そして、いつものベースよりも重量がなく、ギターの音かと最初は勘違いをしてしまうようなメロディのようなベース。ベースそのものが小節を先導しているようにも感じる。
そして、なんと表現すれば良いのかに迷う音がある。ただ、この一音を放つだけで「Holy Knight」の世界に引き込まれる。寒くて空気が異様に澄んでいる朝、空気中に霧状に水を撒いた時に、小さな小さな水の粒がふっと空気中を流れていく軽い軽い音。軽いけれど、その軽さの一つ一つに重みや濃さを感じるような音。その音がイントロで楽曲の大きな方向性のようなものを示す。

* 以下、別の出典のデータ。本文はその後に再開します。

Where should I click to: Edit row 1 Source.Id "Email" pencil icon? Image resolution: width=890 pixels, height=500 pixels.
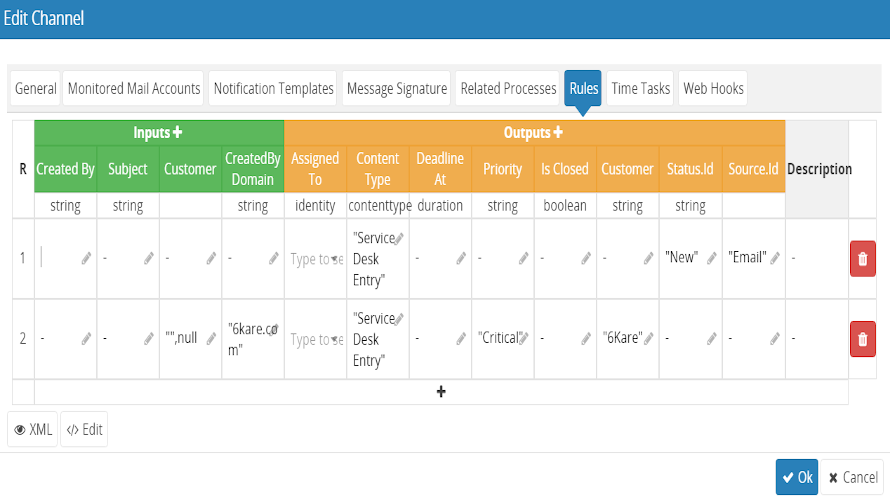click(x=775, y=258)
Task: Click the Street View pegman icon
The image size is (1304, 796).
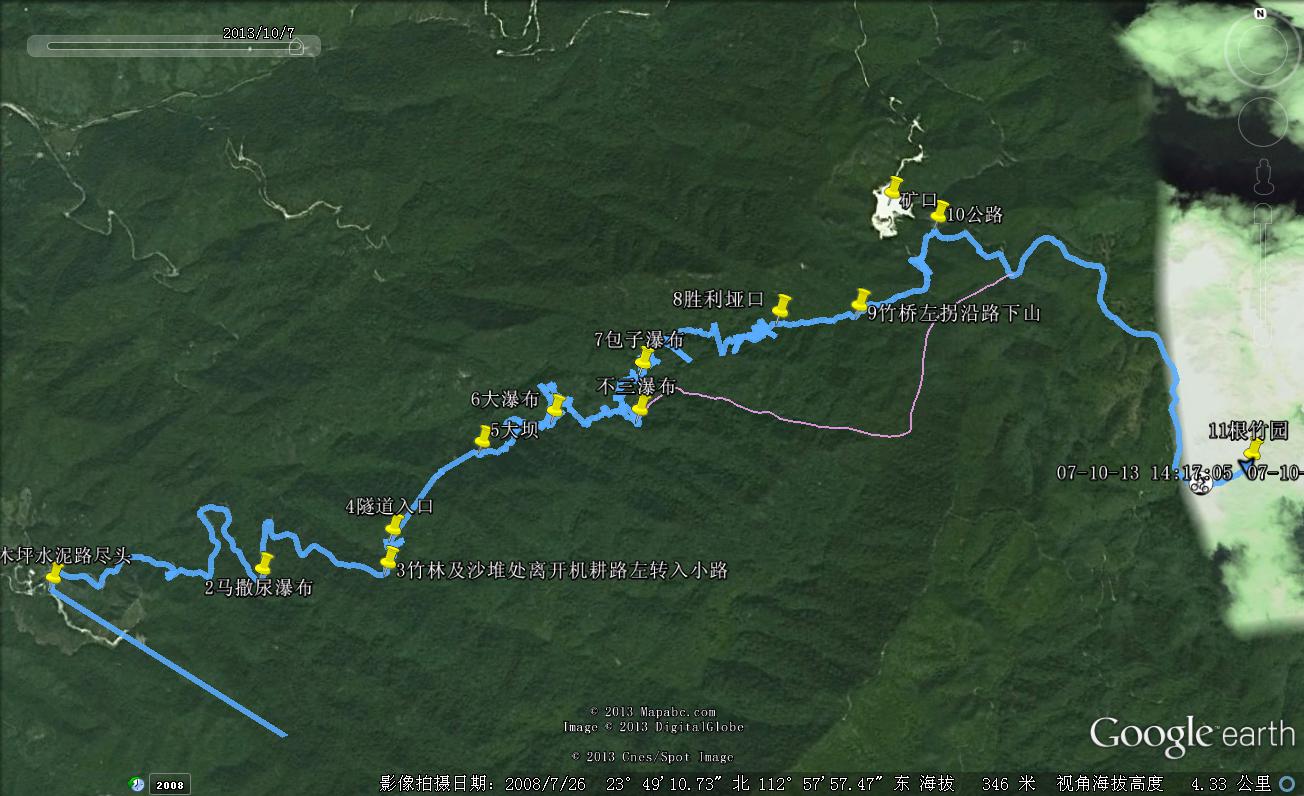Action: coord(1264,175)
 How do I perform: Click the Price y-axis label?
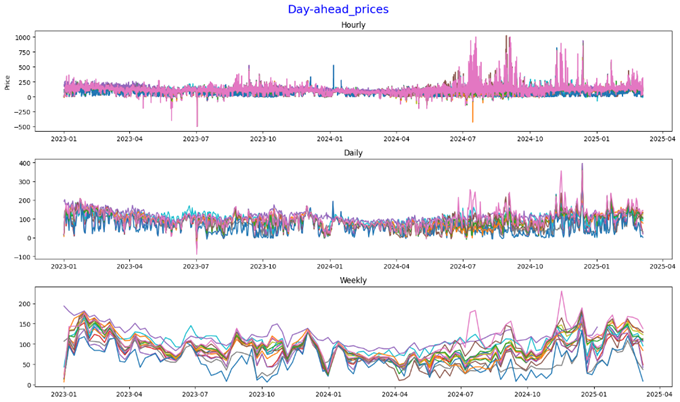(9, 80)
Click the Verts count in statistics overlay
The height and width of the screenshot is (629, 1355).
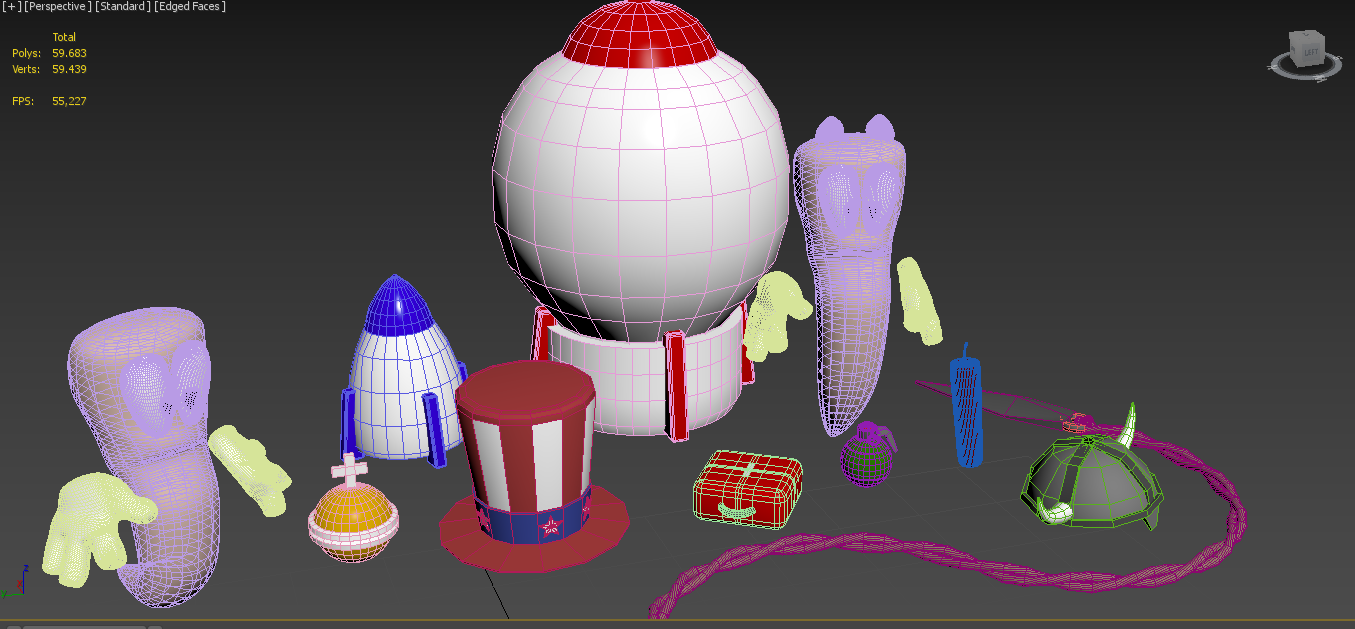68,69
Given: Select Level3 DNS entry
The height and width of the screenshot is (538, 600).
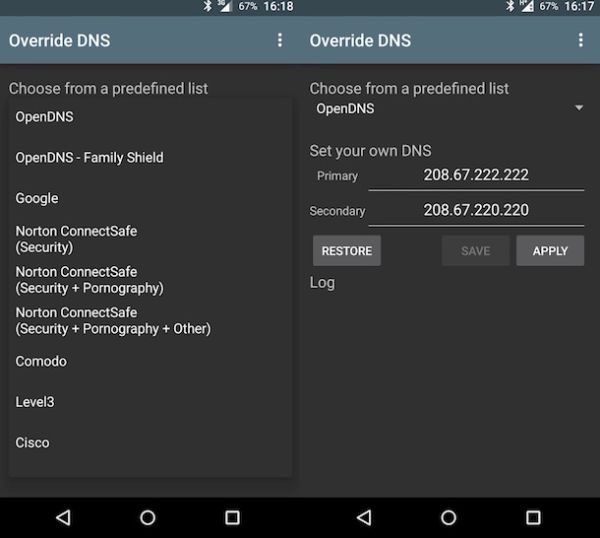Looking at the screenshot, I should (x=35, y=402).
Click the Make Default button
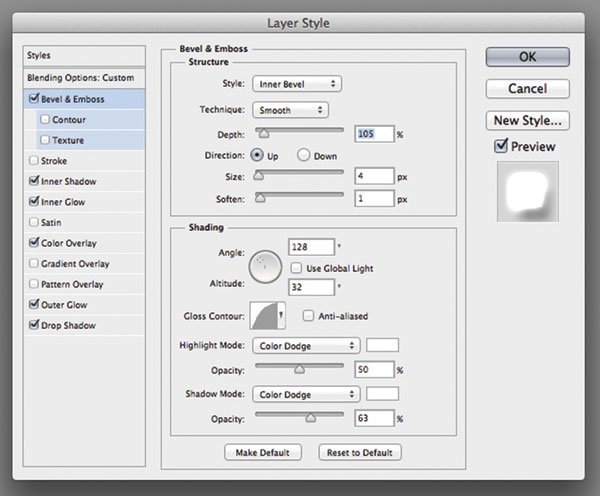600x496 pixels. (260, 453)

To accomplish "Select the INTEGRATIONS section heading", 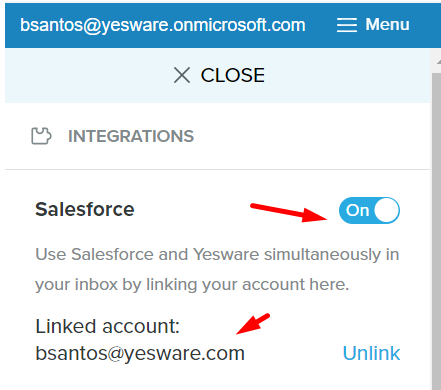I will tap(131, 136).
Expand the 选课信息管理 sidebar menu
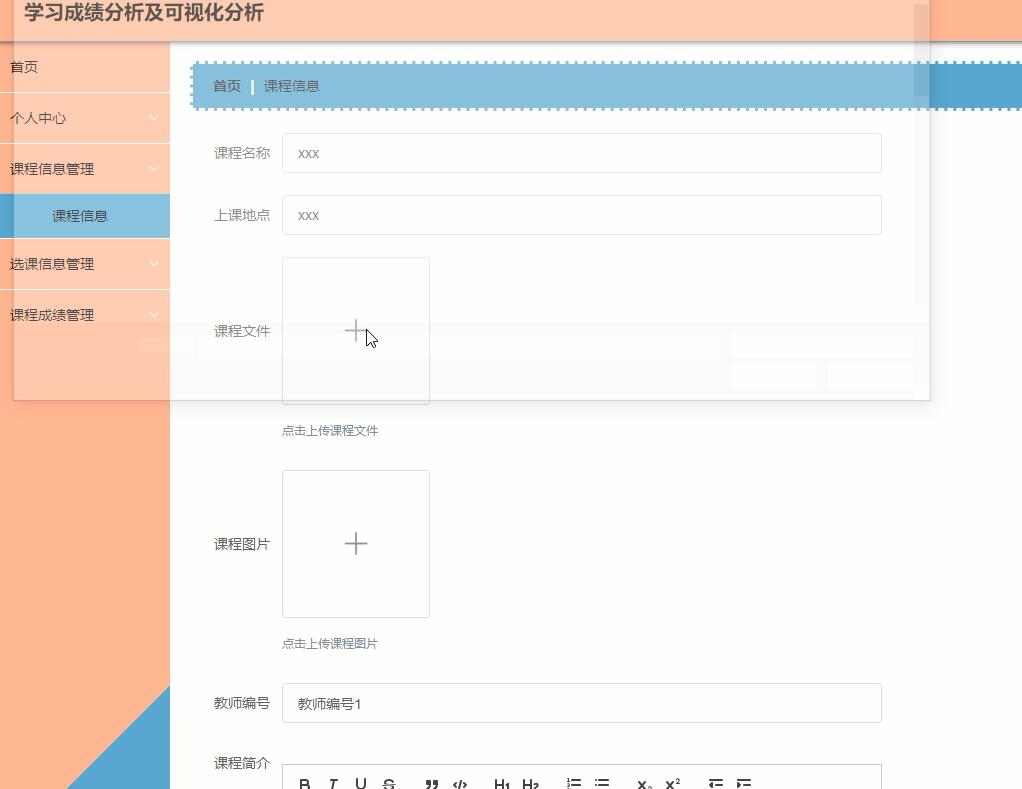 [85, 264]
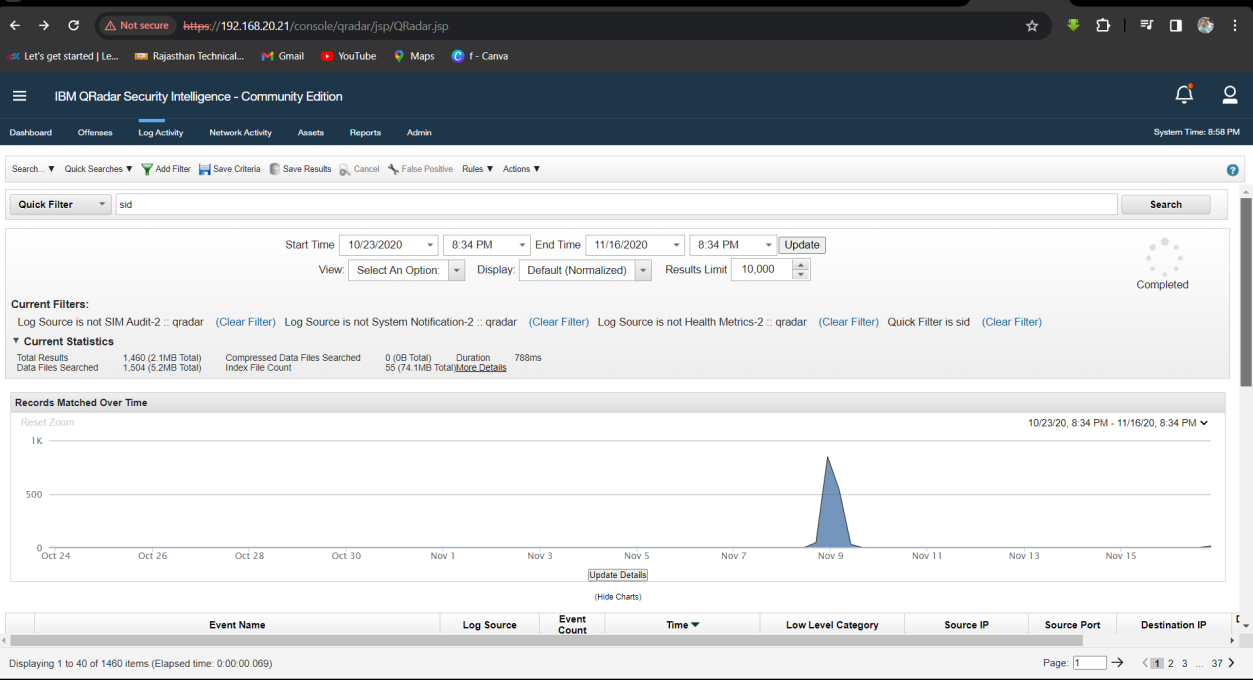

スローテンポで始まったのかと思えば、その後、アコギのような音でツインギターが重なり合ったり、2本のギターの行き先が急に分かれ、ロック調のギターとアコギがぶつかり合うように溶け込んで行くような展開があったり、雷鳴が轟くような激しさを見せる場面があったり。楽曲全体で、なんとも形容に窮する雰囲気を持っている楽曲であるからこそ、演出一つで、楽曲の持つ世界にぎゅっと入り込んでしまうのだと思う。ライブの演出を目の当たりにした時に、この楽曲が完結できるのではないかとさえ思う。
TERUというボーカリストの持つ声の可能性に末恐ろしさも感じられるようなこの楽曲は、このアルバムツアー以外のどこで、今後出会うことができるのか、この先が一層楽しみになってくる。